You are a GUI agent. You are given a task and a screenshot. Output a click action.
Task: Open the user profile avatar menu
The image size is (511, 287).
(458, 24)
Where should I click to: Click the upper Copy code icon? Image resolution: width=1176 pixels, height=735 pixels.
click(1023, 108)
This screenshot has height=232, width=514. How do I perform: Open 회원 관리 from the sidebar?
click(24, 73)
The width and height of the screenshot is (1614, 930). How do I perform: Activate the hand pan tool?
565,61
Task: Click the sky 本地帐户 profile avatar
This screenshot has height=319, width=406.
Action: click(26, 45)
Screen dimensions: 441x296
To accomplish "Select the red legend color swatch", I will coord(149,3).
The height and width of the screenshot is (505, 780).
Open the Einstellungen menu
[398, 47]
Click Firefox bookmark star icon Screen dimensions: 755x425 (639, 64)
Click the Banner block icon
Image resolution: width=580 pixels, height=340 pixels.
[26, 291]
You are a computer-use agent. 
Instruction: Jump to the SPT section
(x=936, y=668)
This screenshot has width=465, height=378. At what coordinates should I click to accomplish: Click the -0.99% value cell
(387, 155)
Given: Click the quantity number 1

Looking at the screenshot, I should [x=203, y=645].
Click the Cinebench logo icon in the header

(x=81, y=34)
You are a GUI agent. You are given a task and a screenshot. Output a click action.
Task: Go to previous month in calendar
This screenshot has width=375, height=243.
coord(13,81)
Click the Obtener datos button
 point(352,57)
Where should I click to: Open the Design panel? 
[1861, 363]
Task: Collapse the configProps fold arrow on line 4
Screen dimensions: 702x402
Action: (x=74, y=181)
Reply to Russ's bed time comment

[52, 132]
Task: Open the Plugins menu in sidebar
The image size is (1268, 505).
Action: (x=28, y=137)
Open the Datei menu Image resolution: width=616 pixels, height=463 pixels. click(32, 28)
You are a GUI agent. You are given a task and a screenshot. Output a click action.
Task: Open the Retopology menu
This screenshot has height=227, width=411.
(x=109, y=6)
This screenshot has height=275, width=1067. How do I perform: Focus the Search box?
----------
--- BRIEF ---
Every record above needs to be copied exactly.

--- EXERCISE SOLUTION ---
You are a GUI agent. You are given a task and a screenshot. Output a click action.
Task: Open the user profile avatar menu
The image size is (511, 287).
(458, 24)
Where should I click to: Click the upper Copy code icon? Image resolution: width=1176 pixels, height=735 pixels.
click(1023, 108)
This screenshot has height=232, width=514. How do I perform: Open 회원 관리 from the sidebar?
click(24, 73)
The width and height of the screenshot is (1614, 930). How do I perform: Activate the hand pan tool?
565,61
Task: Click the sky 本地帐户 profile avatar
This screenshot has height=319, width=406.
Action: click(26, 45)
Screen dimensions: 441x296
To accomplish "Select the red legend color swatch", I will coord(149,3).
The height and width of the screenshot is (505, 780).
Open the Einstellungen menu
[398, 47]
Click Firefox bookmark star icon Screen dimensions: 755x425 (639, 64)
Click the Banner block icon
Image resolution: width=580 pixels, height=340 pixels.
[26, 291]
You are a computer-use agent. 
Instruction: Jump to the SPT section
(x=936, y=668)
This screenshot has width=465, height=378. At what coordinates should I click to accomplish: Click the -0.99% value cell
(387, 155)
Given: Click the quantity number 1

Looking at the screenshot, I should [x=203, y=645].
Click the Cinebench logo icon in the header

(x=81, y=34)
You are a GUI agent. You are given a task and a screenshot. Output a click action.
Task: Go to previous month in calendar
This screenshot has width=375, height=243.
coord(13,81)
Click the Obtener datos button
 point(352,57)
Where should I click to: Open the Design panel? 
[1861, 363]
Task: Collapse the configProps fold arrow on line 4
Screen dimensions: 702x402
Action: (x=74, y=181)
Reply to Russ's bed time comment

[52, 132]
Task: Open the Plugins menu in sidebar
The image size is (1268, 505).
Action: (x=28, y=137)
Open the Datei menu Image resolution: width=616 pixels, height=463 pixels. click(32, 28)
You are a GUI agent. You are given a task and a screenshot. Output a click action.
Task: Open the Retopology menu
This screenshot has height=227, width=411.
(x=109, y=6)
This screenshot has height=275, width=1067. How do I perform: Focus the Search box?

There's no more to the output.